Aim of the task: List every line in the rows below that contains the word "agent", copying each such line in full.

──────── Input material ────────

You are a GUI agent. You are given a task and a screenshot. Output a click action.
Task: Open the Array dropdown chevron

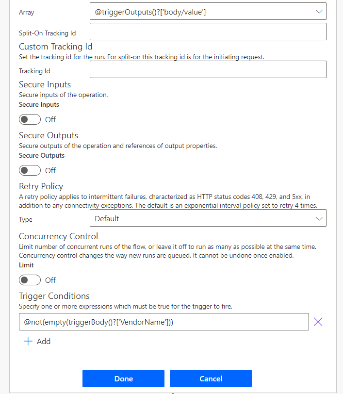coord(318,11)
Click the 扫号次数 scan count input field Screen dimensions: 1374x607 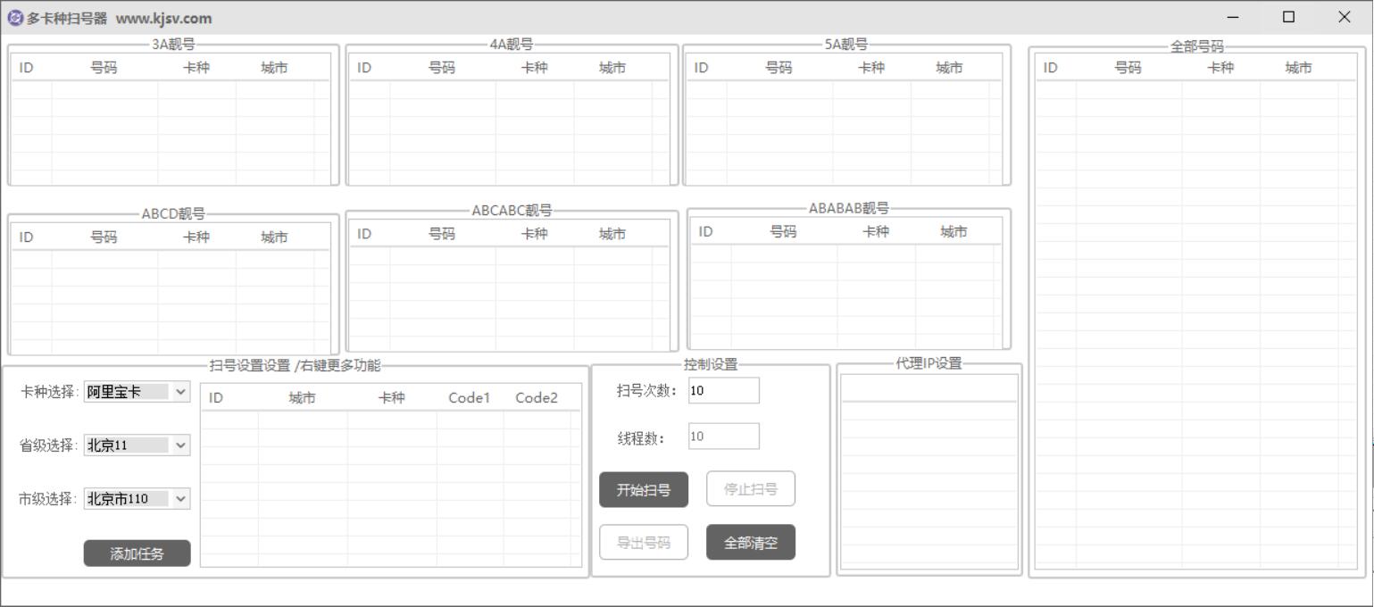pos(723,390)
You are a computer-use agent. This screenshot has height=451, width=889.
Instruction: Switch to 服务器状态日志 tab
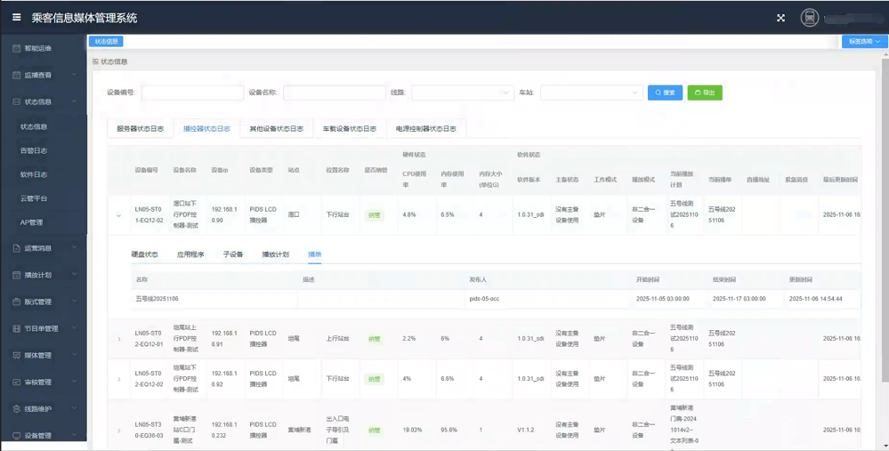(140, 129)
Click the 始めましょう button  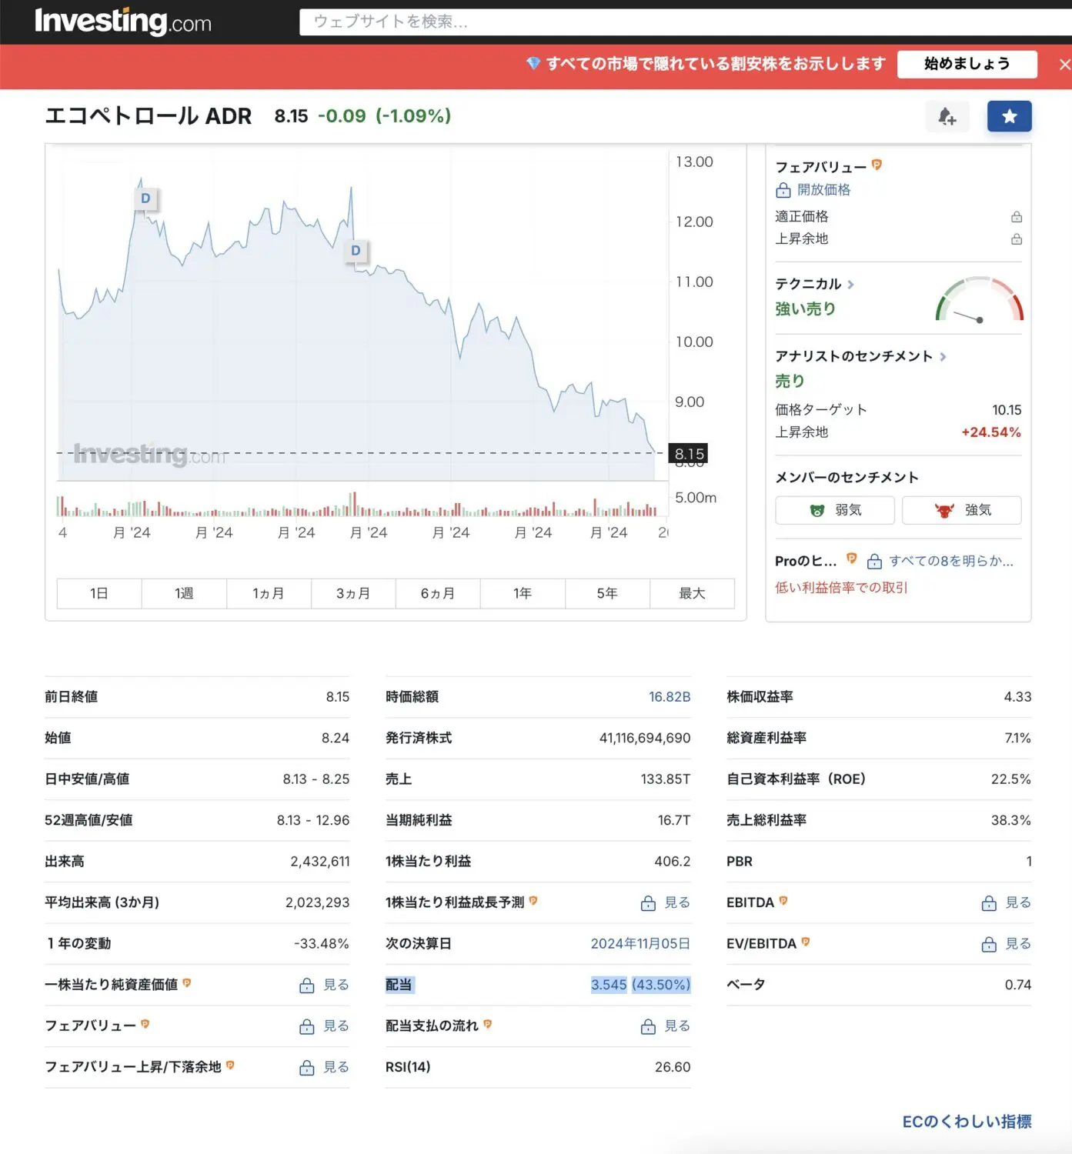(967, 64)
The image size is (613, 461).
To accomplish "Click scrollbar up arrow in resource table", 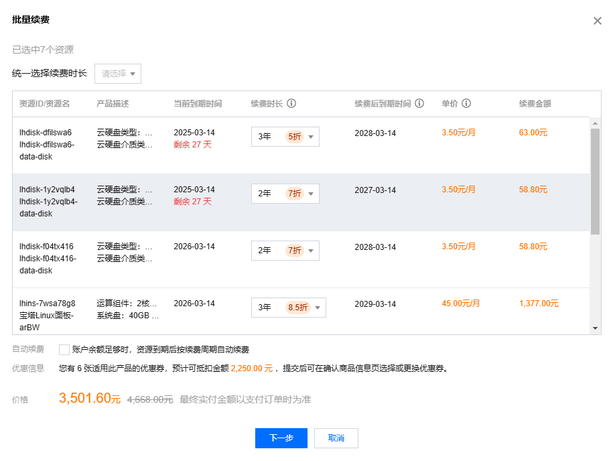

────────

Solution to this task:
You are a GUI agent. You are given a task and a screenshot. Output a click action.
You are a computer-use agent. This screenshot has height=451, width=889.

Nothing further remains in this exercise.